Most likely Rev. Blackie is referring to the types of thrown spears used by the Mohicans to acquire various fish and game that they feasted upon. Fishing hooks were made from bone and bird claws. Later, the weapon of the chase was the bow and arrow.
A rare turtle
Claverack resident and past town historian Ted Filli carried on Ken Mynter’s work after his passing. In a recent presentation at the Hudson Area Library, Ted spoke about his knowledge of the Mohicans from having worked with Ken Mynter and also state archaeologists William A. Ritche and Robert E. Funk. Ted has one of the largest and rarest of Mohican artifact collections including one particularly interesting and rare item.

• _DATA BLOCK_

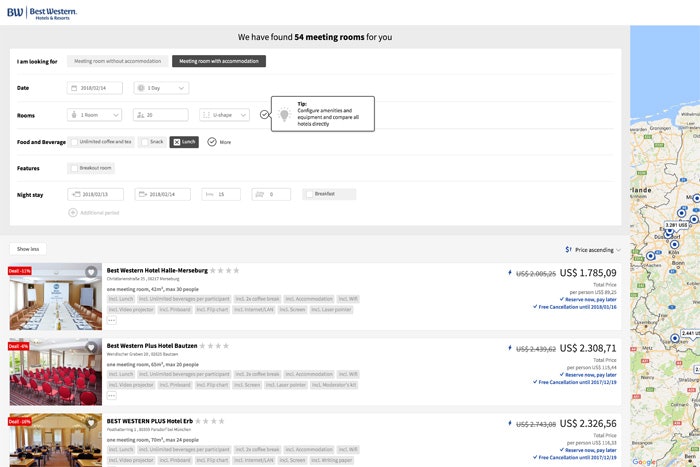Image resolution: width=700 pixels, height=467 pixels.
Task: Click the circled chevron next to U-shape
Action: [x=264, y=115]
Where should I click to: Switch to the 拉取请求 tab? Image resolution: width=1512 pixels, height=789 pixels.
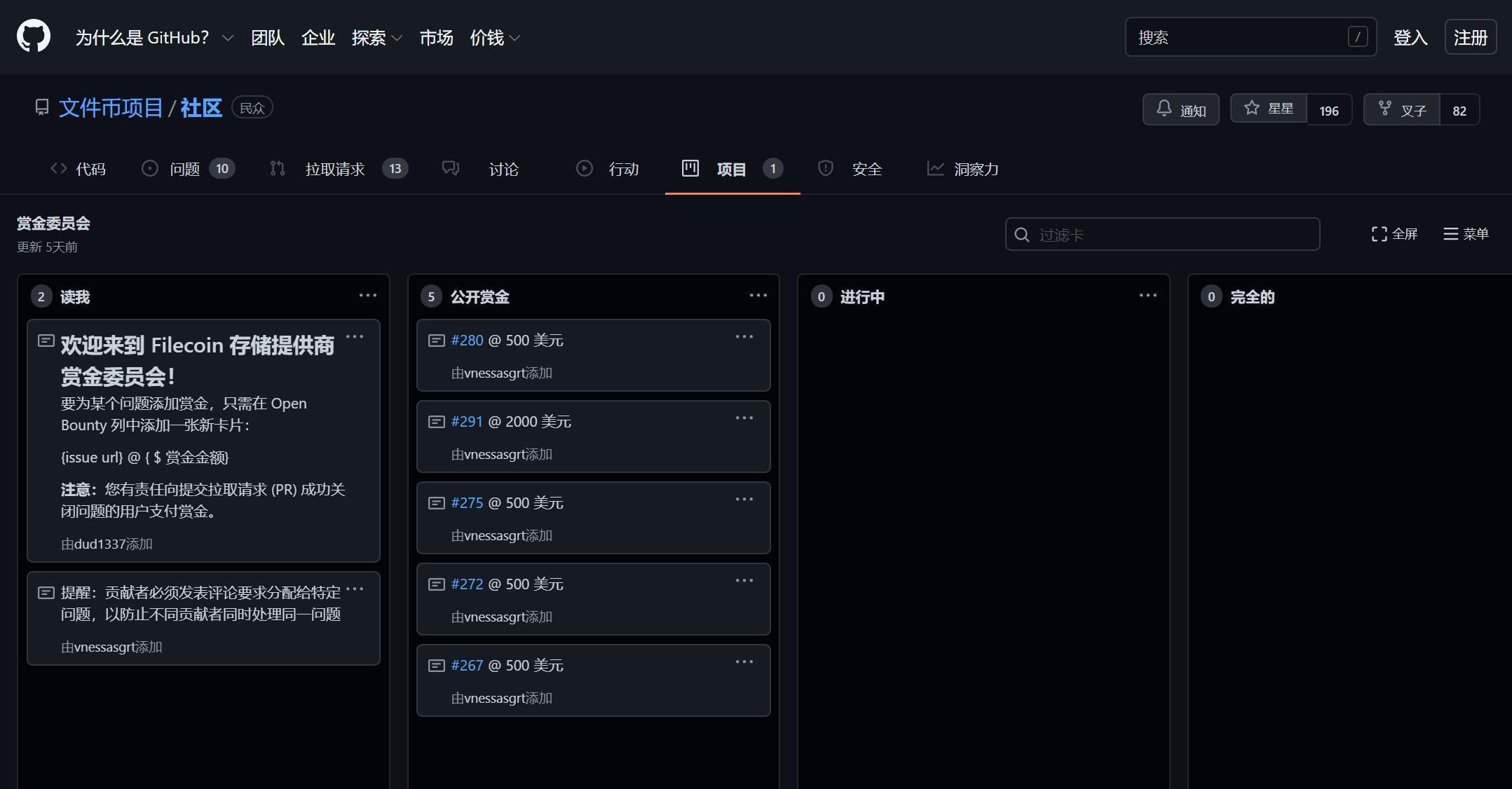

• _PROBLEM 1_
According to the passage on the Mohicans, what were fishing hooks made from?
• _PROBLEM 2_
Resume the passage on the Mohicans after its last sentence.
The material is unrelated to the passage on the Mohicans.

• _TASK RESULT 1_
Bone and bird claws.

• _TASK RESULT 2_
It is a copper turtle that was worn as an ornament around the neck found at a site in Athens, Greene County in the 1940s. It represented belonging to the turtle clan of Mohicans and was described in Henry Hudson’s journal by his first mate. Hudson and his men upon entering the Mohican village, first noticed the ornament on Mohican men apparently wondering if it was a sort of tattoo. Before the Dutch arrived, Mohicans were acquiring copper from the French to the North at the Great Lakes region. This artifact was photographed by the Peabody Museum, and so far, is the only known surviving example.
Ted Filli described Columbia and Greene counties at the close of the last Ice Age as having glaciers a mile high, which were responsible for cutting through the valley and creating the Catskill Mountains. Caribou along with deer were part of the Mohican diet, with their jaw and teeth bones saved and used to scrape corn off corn cobs.
With an extensive knowledge of Mohican agricultural practices, Ted described their method of planting the “three sisters;” bean, corn, and squash. Corn stalks were used as the means to wrap bean plants up and around for their vine growing quality. Corn and squash were introduced to this region from the Ohio area around 5,000 years ago. Mohicans grew gourds too, and while not digestible, they had many uses as storage containers when carved out.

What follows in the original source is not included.